(Records for locating displayed items)
........
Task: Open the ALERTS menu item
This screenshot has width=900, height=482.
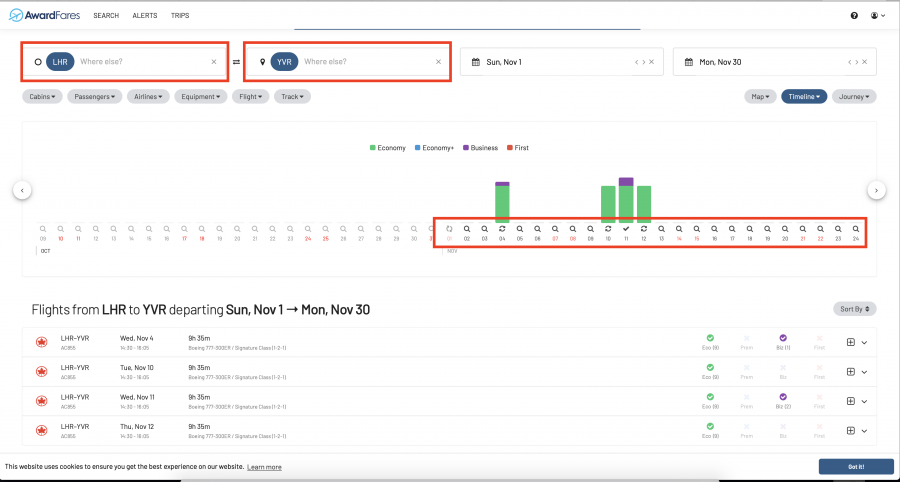Action: click(145, 16)
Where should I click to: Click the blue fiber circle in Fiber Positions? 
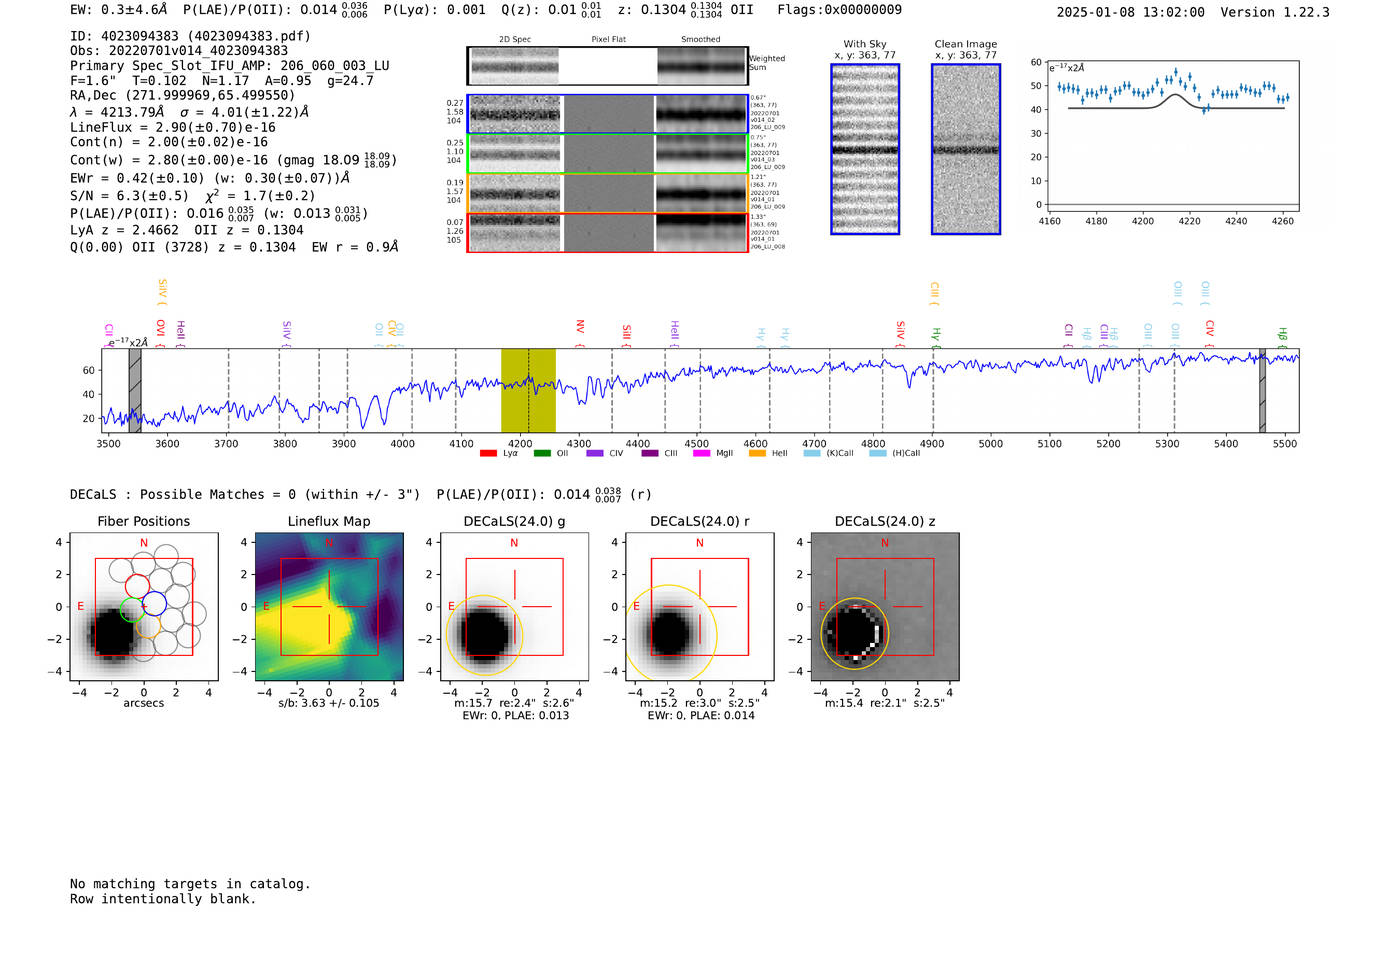[x=155, y=603]
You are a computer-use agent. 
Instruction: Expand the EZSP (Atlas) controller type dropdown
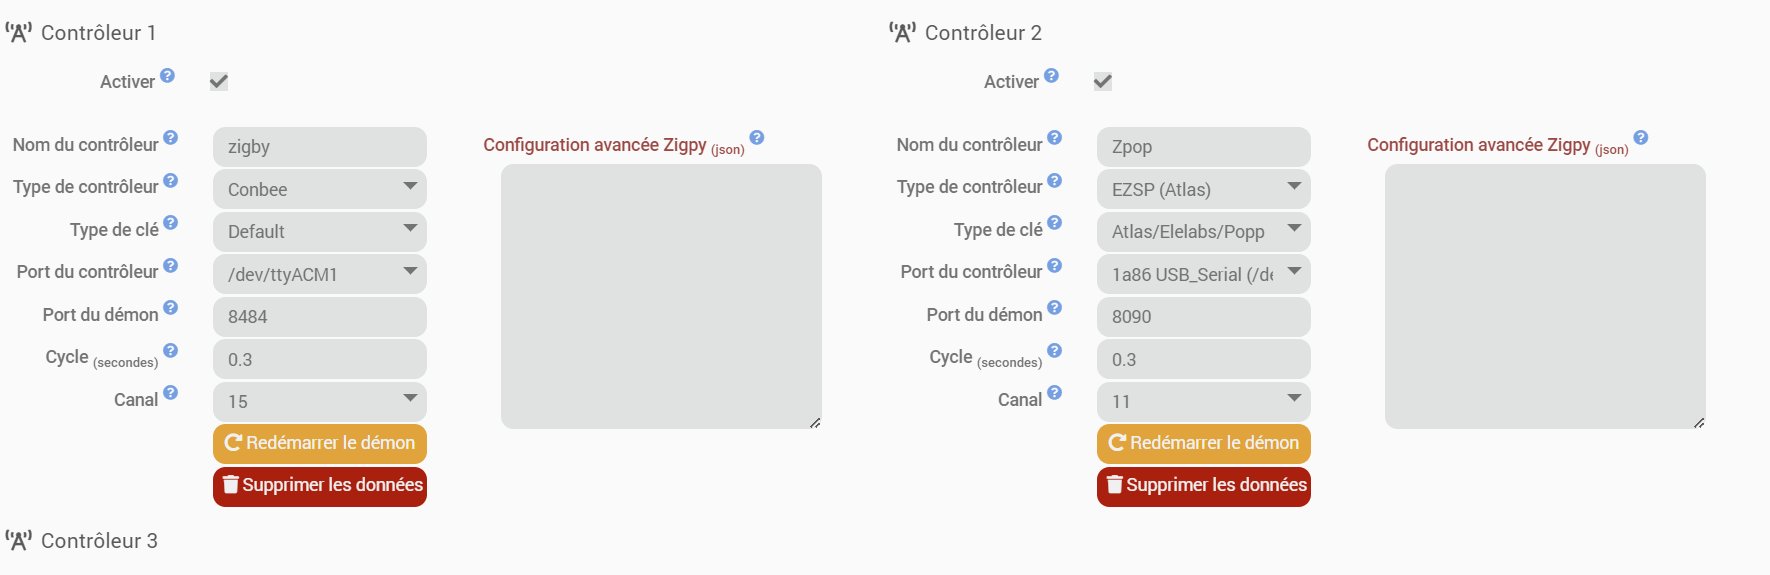coord(1204,189)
........
Present the lines above as a numbered list, skipping any blank lines. Leave the pictures out of your answer.

1. Task: Open the ALERTS menu item
2. This screenshot has width=900, height=482.
3. Action: click(145, 16)
4. Where should I click to: Click the blue fiber circle in Fiber Positions? 
5. [x=155, y=603]
6. You are a computer-use agent. 
7. Instruction: Expand the EZSP (Atlas) controller type dropdown
8. coord(1204,189)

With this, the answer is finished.